It was hard to avoid the news last week about Google’s new “Instant” search, but in this 4cast we’re still offering a couple of links to articles you may have missed about the implications of the new Google search. And Google is not the only recent news in the search engine business, as you can see below. Of course, if you want to find articles in journals, magazines, newspaper archives, encyclopedias, etc., then the search you really want is ohioweblibrary.org.
- Google’s Schmidt: ‘Next Great Stage’ of search (Search Engine Land/Matt McGee) “[Google CEO Eric] Schmidt also says Google is focusing on trying to gauge meaning and intent from user searches. ‘Ultimately, we think we can understand things like what you really meant… what is the problem you’re really trying to solve?'”

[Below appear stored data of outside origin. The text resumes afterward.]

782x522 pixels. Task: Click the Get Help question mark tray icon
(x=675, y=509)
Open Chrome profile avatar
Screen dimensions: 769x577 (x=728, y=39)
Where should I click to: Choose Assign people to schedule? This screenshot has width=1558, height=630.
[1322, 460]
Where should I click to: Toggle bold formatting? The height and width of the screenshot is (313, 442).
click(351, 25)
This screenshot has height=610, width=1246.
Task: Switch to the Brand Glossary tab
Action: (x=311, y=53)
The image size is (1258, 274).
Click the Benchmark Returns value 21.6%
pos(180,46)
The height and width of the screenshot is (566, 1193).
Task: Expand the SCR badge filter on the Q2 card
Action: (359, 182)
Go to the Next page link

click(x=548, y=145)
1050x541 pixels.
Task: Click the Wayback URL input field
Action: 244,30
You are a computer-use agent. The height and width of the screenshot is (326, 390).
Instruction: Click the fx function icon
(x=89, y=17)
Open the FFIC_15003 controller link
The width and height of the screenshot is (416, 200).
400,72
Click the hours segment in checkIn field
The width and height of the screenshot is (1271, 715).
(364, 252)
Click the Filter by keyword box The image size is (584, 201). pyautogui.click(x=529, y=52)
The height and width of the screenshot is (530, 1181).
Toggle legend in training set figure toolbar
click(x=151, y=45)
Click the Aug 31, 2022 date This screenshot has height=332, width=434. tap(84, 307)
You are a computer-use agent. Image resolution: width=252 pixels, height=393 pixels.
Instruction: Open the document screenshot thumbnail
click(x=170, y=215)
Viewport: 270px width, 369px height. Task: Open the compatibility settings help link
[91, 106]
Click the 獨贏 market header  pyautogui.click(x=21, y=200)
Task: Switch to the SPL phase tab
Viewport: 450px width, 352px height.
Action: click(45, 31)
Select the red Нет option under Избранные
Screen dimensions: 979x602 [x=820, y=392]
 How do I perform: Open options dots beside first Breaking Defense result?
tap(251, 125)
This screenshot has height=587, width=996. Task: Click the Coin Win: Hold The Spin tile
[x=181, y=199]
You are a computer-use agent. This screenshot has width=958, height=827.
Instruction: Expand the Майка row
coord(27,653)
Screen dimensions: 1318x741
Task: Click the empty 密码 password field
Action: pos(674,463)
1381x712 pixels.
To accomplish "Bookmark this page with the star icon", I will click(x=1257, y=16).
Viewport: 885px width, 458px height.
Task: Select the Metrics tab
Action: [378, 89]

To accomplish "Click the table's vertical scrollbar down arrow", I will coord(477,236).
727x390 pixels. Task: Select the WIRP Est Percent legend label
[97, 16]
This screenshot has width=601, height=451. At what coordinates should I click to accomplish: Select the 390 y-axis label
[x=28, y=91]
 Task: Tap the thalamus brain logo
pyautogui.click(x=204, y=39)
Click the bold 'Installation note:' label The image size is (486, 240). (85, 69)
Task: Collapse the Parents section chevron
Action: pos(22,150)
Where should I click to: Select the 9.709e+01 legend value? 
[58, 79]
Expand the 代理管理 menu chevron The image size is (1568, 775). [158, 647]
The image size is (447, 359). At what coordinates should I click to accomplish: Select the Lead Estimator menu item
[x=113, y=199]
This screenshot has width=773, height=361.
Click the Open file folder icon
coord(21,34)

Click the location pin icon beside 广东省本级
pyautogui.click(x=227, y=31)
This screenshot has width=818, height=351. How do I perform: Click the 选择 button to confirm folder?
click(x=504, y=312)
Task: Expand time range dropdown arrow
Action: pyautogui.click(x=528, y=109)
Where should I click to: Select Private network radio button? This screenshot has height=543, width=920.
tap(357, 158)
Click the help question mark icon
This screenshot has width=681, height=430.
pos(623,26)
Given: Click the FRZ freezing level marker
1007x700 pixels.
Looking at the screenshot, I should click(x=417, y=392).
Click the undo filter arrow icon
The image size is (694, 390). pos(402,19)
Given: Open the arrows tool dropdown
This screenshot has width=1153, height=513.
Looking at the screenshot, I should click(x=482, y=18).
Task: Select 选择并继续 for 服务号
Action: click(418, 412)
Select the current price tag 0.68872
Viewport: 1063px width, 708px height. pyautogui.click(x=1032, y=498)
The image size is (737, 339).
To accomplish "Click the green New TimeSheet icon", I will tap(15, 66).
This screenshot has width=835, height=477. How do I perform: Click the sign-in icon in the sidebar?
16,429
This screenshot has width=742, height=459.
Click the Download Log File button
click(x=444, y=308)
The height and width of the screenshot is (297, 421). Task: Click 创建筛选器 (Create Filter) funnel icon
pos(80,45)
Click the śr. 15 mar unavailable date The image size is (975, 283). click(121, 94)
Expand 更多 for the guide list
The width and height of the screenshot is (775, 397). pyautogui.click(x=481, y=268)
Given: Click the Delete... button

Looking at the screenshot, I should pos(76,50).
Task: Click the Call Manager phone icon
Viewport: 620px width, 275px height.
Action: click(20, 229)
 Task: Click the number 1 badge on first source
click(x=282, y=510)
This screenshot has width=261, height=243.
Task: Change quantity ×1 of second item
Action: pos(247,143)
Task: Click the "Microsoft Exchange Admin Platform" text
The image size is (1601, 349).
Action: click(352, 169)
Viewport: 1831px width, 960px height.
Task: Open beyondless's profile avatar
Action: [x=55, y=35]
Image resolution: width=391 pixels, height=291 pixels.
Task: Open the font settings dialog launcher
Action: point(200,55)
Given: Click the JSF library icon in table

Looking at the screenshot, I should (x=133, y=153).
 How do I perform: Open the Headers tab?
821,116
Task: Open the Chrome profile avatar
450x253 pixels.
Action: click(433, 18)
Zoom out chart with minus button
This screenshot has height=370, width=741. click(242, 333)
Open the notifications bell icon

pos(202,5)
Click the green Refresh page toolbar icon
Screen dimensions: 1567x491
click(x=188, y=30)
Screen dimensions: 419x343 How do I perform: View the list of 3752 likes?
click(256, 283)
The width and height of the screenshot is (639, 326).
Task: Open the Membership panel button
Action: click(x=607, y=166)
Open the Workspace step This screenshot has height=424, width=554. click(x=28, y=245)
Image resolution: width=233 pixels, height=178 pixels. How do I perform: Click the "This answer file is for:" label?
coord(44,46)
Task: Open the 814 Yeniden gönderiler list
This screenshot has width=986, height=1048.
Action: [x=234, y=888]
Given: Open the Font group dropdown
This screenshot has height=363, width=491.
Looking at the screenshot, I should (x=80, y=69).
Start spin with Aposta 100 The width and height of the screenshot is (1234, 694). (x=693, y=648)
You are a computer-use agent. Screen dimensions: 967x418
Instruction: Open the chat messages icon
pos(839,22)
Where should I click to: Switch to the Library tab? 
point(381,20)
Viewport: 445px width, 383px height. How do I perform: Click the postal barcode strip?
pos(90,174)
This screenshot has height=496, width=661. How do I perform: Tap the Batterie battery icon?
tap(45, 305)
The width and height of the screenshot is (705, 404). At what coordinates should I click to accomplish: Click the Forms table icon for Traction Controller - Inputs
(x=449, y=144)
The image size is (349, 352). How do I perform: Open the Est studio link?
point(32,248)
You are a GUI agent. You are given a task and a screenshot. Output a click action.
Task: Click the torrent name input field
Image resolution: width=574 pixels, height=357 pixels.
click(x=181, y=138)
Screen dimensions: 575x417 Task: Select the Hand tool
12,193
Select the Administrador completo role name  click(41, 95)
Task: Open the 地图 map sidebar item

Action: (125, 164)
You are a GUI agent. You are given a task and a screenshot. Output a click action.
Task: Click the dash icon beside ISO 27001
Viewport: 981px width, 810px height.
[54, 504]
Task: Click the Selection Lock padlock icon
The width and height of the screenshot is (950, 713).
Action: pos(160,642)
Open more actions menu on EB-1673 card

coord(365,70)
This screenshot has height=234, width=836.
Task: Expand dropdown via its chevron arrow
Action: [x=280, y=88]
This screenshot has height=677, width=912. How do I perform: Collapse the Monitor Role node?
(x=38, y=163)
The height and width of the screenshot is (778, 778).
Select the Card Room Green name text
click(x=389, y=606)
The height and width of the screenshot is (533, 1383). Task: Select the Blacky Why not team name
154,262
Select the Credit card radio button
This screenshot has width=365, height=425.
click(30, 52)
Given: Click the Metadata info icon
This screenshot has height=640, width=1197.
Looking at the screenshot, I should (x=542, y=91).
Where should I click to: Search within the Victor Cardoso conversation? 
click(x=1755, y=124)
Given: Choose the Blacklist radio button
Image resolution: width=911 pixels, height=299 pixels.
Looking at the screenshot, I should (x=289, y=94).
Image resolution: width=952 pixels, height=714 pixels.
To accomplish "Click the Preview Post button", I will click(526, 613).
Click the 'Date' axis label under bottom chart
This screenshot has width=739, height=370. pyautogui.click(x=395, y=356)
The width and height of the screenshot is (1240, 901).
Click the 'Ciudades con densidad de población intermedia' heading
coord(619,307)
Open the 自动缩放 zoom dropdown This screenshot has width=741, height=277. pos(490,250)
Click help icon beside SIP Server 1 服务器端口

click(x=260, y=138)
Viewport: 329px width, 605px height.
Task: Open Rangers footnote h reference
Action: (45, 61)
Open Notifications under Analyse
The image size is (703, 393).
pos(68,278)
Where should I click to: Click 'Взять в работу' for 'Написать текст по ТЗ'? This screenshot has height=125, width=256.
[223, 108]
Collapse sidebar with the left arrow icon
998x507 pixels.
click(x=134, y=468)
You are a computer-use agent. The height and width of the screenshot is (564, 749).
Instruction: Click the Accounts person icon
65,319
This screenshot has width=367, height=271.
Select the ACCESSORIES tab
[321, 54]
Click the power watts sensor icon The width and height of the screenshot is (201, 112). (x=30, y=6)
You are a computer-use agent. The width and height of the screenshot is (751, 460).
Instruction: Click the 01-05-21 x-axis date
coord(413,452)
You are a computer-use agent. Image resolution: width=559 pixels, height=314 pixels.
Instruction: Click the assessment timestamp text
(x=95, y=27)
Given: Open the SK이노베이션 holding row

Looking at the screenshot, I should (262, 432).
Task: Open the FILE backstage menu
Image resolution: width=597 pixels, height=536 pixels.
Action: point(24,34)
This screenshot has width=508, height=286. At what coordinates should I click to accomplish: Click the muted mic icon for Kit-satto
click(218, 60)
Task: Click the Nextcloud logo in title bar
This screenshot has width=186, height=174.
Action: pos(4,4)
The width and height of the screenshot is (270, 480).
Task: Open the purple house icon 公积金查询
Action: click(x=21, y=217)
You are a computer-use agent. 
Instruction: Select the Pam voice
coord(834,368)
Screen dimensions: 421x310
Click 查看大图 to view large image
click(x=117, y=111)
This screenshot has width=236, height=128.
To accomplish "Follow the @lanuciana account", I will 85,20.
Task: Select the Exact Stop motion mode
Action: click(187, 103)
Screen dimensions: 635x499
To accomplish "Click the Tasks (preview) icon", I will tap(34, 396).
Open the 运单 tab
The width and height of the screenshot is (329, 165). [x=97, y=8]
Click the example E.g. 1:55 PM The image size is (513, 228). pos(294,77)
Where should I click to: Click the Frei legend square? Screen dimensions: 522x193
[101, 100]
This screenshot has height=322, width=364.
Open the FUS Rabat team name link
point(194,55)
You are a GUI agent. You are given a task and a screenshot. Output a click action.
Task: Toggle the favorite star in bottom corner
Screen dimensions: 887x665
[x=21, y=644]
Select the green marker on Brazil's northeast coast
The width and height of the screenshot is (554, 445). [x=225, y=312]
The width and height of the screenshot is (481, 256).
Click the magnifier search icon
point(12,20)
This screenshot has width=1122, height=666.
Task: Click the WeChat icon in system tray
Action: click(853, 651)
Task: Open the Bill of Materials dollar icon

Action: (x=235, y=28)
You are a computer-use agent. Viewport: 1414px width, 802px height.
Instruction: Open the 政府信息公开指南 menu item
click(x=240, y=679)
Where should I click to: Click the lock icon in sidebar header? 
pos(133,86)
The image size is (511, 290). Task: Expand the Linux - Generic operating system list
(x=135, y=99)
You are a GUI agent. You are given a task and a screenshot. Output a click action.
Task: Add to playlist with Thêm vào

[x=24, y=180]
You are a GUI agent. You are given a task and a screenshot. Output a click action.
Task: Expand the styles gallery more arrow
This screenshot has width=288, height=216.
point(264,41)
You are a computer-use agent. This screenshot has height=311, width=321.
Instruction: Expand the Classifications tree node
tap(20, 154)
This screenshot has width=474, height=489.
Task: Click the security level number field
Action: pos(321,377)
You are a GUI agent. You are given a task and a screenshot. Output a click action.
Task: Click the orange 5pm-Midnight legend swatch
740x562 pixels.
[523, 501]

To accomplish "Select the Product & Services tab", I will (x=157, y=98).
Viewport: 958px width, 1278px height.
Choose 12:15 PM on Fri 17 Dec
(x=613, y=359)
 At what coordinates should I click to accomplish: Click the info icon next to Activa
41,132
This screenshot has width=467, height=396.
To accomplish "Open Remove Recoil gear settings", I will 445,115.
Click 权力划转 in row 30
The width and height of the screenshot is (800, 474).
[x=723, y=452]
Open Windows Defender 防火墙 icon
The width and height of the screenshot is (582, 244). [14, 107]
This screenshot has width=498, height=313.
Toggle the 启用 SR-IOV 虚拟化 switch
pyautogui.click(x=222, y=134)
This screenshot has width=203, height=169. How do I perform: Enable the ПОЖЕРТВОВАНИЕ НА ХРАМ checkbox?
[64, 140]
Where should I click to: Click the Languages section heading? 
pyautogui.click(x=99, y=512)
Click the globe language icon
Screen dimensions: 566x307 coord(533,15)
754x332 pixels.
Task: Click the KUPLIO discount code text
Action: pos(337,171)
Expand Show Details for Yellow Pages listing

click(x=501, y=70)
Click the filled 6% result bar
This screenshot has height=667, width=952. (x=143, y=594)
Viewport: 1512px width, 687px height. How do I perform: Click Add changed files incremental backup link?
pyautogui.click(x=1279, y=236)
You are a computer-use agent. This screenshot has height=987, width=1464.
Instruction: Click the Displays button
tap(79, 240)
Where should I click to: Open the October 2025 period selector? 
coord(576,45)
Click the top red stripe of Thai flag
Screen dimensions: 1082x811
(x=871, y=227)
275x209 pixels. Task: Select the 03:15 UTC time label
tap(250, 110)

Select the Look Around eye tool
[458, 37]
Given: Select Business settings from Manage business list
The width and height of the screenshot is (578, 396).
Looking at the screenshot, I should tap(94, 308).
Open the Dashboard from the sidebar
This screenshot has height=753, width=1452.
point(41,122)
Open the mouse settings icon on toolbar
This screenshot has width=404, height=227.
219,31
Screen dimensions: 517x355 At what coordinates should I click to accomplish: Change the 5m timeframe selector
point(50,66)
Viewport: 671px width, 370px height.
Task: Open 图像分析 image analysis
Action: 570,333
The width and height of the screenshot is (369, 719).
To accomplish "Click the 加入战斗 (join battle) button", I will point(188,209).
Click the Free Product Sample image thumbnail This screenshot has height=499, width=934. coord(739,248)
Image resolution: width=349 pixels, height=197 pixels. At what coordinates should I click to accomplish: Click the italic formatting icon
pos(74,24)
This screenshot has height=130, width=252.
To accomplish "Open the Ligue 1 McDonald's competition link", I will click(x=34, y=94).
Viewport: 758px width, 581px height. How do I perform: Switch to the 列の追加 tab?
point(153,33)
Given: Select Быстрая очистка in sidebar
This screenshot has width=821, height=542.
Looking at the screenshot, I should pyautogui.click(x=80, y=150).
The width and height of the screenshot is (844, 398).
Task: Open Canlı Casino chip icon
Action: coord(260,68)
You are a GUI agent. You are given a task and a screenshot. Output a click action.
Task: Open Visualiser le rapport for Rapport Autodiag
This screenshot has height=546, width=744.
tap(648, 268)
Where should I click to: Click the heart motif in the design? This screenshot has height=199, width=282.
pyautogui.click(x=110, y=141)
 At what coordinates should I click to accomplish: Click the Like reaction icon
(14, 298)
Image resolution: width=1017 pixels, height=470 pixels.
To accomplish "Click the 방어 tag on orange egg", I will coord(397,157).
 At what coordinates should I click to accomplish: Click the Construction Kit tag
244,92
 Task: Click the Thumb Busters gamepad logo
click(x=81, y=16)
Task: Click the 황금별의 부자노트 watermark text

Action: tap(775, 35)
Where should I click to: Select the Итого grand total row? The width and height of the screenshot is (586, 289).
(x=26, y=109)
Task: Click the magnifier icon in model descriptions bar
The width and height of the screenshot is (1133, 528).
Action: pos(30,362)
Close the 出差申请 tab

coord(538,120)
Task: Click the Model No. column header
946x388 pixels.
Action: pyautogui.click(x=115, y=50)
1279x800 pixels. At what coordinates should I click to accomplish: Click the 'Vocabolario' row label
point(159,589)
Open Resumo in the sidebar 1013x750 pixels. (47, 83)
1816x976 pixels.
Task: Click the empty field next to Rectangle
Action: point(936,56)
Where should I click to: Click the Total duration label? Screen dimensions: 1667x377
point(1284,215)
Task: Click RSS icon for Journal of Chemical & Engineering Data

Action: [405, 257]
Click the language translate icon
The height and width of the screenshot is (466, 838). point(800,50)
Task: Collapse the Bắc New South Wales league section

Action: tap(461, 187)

- Will “Google Instant” distract from Google Ads? (Silicon Valley Watcher/Tom Foremski) “The dynamic nature of the page, constantly changing as users type, forces users to concentrate on the search results as they are being presented. This is far different from typing in a search term and then receiving a static page of results where the eyes are not drawn to any movement, and they can take in a much larger section of the page, including the text ads on the right.”
- New search engine promises relevance, now (Information Today/Avi Rappoport) “For NowRelevant.com, ‘relevance’ means fresh, original, and unspammed, with results limited to items posted in the last 2 weeks (5 days by default). The company’s original service, TheInternetTimeMachine.com (ITM), analyzes high volume search terms and the results to find unsaturated markets. In compiling a research corpus of search terms and results linked to them, ITM scrubbed out spam and trivial pages generated by content factories.”
- Greplin is a personal search engine for your online life (TechCrunch/Michael Arrington) “Sign up and authorize any number of social services for Greplin to index — I signed into Facebook, Twitter and Google Voice to start. After a few minutes of indexing time Greplin then presents you with a Google-like search box. Run a query and find the public and private data you’ve locked away on those sites.”
Google’s testing indicates that Google Instant saves the average searcher two to five seconds per search.